Monkey god

Nearly everything that’s reported in this book I had no idea of. I don’t say that to give the impression I’m some kind of oracle who should know all things, but more out of sheer surprise. This story is so recent, so big and so incredible that it does feel bizarre I managed not to hear a word about it. I’m a voracious consumer of newspapers and media, so I couldn’t believe it had slipped me by. There was even a moment of doubt when I realised the author also wrote fiction, concern that this was some big spoof I was falling victim of. But no, it really happened and it even made newspapers I read. Although as related in these pages, once the discovery was made there was a rash of academic back-biting – and that’s what was reported over and above the amazing story itself. Academic back-biting really doesn’t interest me, so maybe that’s why I missed it. But I wish I’d stumbled across an article, as this stuff is fascinating.

There have long been myths in Honduras of The Lost City of the Monkey God. A fantastic city built by a culture that seems to be adjacent to the Mayans, but is so under-researched it doesn’t even have a name yet. These stories were dismissed by many, but such is the density of the rainforest in Honduras that a city could easily be hidden away. Although such is the density of the rainforest, that looking for it and finding it was virtually impossible.

A documentary filmmaker named Steve Elkins made the quest for it his life’s work.

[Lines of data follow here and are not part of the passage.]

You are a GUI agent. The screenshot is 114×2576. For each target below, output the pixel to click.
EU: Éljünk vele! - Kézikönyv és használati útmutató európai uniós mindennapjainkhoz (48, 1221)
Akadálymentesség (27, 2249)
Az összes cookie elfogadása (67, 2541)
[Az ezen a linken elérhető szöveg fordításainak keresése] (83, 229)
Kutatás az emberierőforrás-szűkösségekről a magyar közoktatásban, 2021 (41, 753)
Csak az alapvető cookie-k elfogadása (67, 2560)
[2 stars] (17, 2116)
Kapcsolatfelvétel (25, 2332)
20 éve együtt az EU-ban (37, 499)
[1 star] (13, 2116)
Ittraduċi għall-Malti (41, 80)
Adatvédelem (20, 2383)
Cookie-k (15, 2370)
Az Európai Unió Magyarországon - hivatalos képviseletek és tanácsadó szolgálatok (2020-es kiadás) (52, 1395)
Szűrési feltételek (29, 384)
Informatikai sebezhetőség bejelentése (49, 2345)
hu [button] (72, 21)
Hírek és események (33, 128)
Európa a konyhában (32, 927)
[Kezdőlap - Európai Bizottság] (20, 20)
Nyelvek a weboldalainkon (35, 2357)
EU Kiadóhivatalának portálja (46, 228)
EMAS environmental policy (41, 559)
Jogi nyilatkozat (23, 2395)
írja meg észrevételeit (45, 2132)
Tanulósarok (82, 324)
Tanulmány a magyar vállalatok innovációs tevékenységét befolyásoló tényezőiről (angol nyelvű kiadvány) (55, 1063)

In 2009, he heard of a new technology called LiDAR, I’m not going to even try a technological description, but suffice to say it’s a kind of laser radar which is able to map landscapes even when they’re shrouded and covered – say, for example, by thick rainforest. Elkins persuaded those in charge to let him use it and chose a couple of sites to map, two of which turned out to contain ancient cities that don’t seem to have been inhabited – or possibly even entered by man – for at least five hundred years.

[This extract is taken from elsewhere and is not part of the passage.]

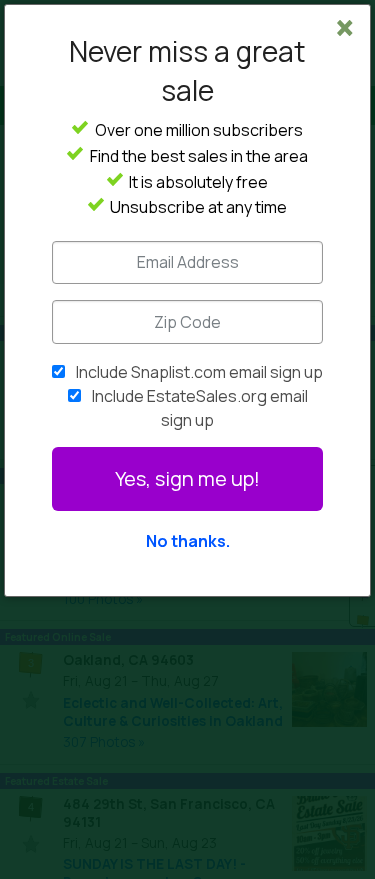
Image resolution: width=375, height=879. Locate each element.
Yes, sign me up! (187, 478)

Author Douglas Preston was there at the beginning and joined the trip to enter the first site. This book is the team’s story, written in an accessible style full of wonder as he details the expedition, the incredible things they saw and the awful consequences of the trip, in the form of a disease that struck half the party. (A truly terrifying sounding tropical illness named leishmaniasis, which is so unyielding there’s evidence of dinosaurs being infected by it. As it mainly effects the poorer parts of the world, drug companies don’t see the upside in doing the research and working on easily accessible cures.)

Popular science like this is great for people like me who doesn’t really know anything about the field, but I’m sure it’s a good target for a kicking from those who are a lot more expert. Preston does write with a great deal of sensitivity though, acknowledging early on what loaded terms ‘civilisation’, ‘lost’ and ‘discovered’ are in a Western society with such a colonial history, but also throwing up his hands because he can’t think of better words to use in a populist account. He is careful, eager in fact, to give all sides of the story, even reaching out to those academics critical of the project to reflect their views. It makes for a rich piece of reportage, which sweeps the reader along in giddy excitement at such a fantastic Twenty First Century story.